On entend par semences paysannes les variétés relevant du domaine public qui ne sont pas inscrites au Catalogue officiel des variétés dont les semences peuvent être commercialisées, c’est-à-dire les semences traditionnelles ou nouvelles. Les travaux parlementaires indiquent que « Compte tenu de la charge financière et de la complexité administrative que représente l’inscription au catalogue officiel d’une semence, de nombreuses variétés ne sont pas commercialisées mais sont entretenues par des jardiniers amateurs qui contribuent au maintien de la biodiversité »[10].

Cependant, les agriculteurs professionnels ne pourront pas acquérir de semences paysannes, limitant l’impact que pourrait avoir cette mesure sur la protection de la biodiversité. En outre, la Cour des comptes européenne indiquait dans son rapport du 5 juin 2020 que la diversification des cultures, qui impose à certains agriculteurs de cultiver plus d’un type de végétaux, est « la mesure de verdissement qui produit le moins d’effets bénéfiques pour l’environnement » (§ 54) dès lors qu’elle « entraîne rarement un changement dans les pratiques de gestion des terres » (§ 54).

 

Par Solenne Daucé et Julie Cazou

[1] IPBES, Le dangereux déclin de la nature : Un taux d’extinction des espèces « sans précédent » et qui s’accélère, Communiqué de presse [consultable ici : https://ipbes.net/news/Media-Release-Global-Assessment-Fr].

[2] Ibidem. Résumé du rapport en français [consultable ici : https://www.afbiodiversite.fr/sites/default/files/resume-IPBES_fr.pdf].

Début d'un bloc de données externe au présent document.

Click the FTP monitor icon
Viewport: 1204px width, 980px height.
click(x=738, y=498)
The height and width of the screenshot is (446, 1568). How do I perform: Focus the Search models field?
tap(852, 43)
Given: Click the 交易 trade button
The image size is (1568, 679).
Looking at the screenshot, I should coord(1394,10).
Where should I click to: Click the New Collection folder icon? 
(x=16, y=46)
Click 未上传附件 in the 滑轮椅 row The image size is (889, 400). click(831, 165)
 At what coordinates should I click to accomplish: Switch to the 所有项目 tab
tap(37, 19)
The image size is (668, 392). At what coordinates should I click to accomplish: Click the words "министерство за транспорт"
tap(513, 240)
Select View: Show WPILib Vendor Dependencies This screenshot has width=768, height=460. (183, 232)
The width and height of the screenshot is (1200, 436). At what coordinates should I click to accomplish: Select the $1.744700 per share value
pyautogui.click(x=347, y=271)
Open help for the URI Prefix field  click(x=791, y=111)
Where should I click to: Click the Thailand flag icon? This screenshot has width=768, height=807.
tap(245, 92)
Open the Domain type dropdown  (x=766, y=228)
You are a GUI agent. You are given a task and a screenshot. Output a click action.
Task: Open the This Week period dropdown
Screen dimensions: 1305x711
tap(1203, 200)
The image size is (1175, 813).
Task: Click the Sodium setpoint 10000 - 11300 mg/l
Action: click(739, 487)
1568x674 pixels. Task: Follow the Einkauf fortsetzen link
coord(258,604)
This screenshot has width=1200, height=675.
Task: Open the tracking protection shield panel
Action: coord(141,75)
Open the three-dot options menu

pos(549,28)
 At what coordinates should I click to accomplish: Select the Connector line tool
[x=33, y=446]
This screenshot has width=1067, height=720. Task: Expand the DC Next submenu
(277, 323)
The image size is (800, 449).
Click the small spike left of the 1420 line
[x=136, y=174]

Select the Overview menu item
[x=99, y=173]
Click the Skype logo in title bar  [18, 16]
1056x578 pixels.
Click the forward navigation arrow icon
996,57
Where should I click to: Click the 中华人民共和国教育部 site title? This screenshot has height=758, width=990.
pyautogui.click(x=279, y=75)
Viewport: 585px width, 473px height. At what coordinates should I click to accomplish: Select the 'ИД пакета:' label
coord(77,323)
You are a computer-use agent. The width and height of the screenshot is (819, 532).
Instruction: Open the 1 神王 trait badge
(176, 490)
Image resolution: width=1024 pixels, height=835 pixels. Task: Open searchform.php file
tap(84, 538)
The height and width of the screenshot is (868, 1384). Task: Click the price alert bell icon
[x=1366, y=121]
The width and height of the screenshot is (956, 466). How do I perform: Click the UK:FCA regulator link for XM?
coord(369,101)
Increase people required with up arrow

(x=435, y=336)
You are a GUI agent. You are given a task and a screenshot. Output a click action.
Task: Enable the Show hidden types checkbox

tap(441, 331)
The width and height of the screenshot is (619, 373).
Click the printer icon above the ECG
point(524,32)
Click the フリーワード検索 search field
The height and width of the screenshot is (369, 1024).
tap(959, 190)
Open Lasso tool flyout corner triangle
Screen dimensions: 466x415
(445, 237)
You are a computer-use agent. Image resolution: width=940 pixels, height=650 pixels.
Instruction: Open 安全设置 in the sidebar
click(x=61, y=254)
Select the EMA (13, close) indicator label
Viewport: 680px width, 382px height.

[3] Heinrich Böll Foundation, Friends of the Earth Europe, Insect Atlas 2020, Facts and figures about friends and foes in farming, 9 juin 2020 [consultable ici : http://www.foeeurope.org/sites/default/files/biodiversity/2020/insect_atlas.pdf].

[4] Ibidem, p. 13.

[5] Cour des comptes européenne, rapport n° 13/2020 du 5 juin 2020, §3-4.

[6] Observatoire national de la biodiversité, La nature sous pression, pourquoi la biodiversité disparait ?, 2019 [consultable ici : http://indicateurs-biodiversite.naturefrance.fr/sites/default/files/bilan_2019_onb.pdf].

[7] Conclusions du rapporteur public O. Fuchs.

[8] Voir les conclusions du président Genevois sur CE, 2 octobre 1981, Société agricole foncière solognote, n° 20835, au Recueil.

[9] Conclusions du rapporteur public O. Fuchs, CE, 5 juin 2020, Société La Provençale, n° 425395.

[10] Rapport n° 2441, fait au nom de la Commission des affaires économiques sur la proposition de loi relative à plusieurs articles de la loi pour l’équilibre des relations commerciales dans le secteur agricole et alimentaire et une alimentation saine, sûre et durable (n° 1786), de Mme Barbara Bessot Ballot.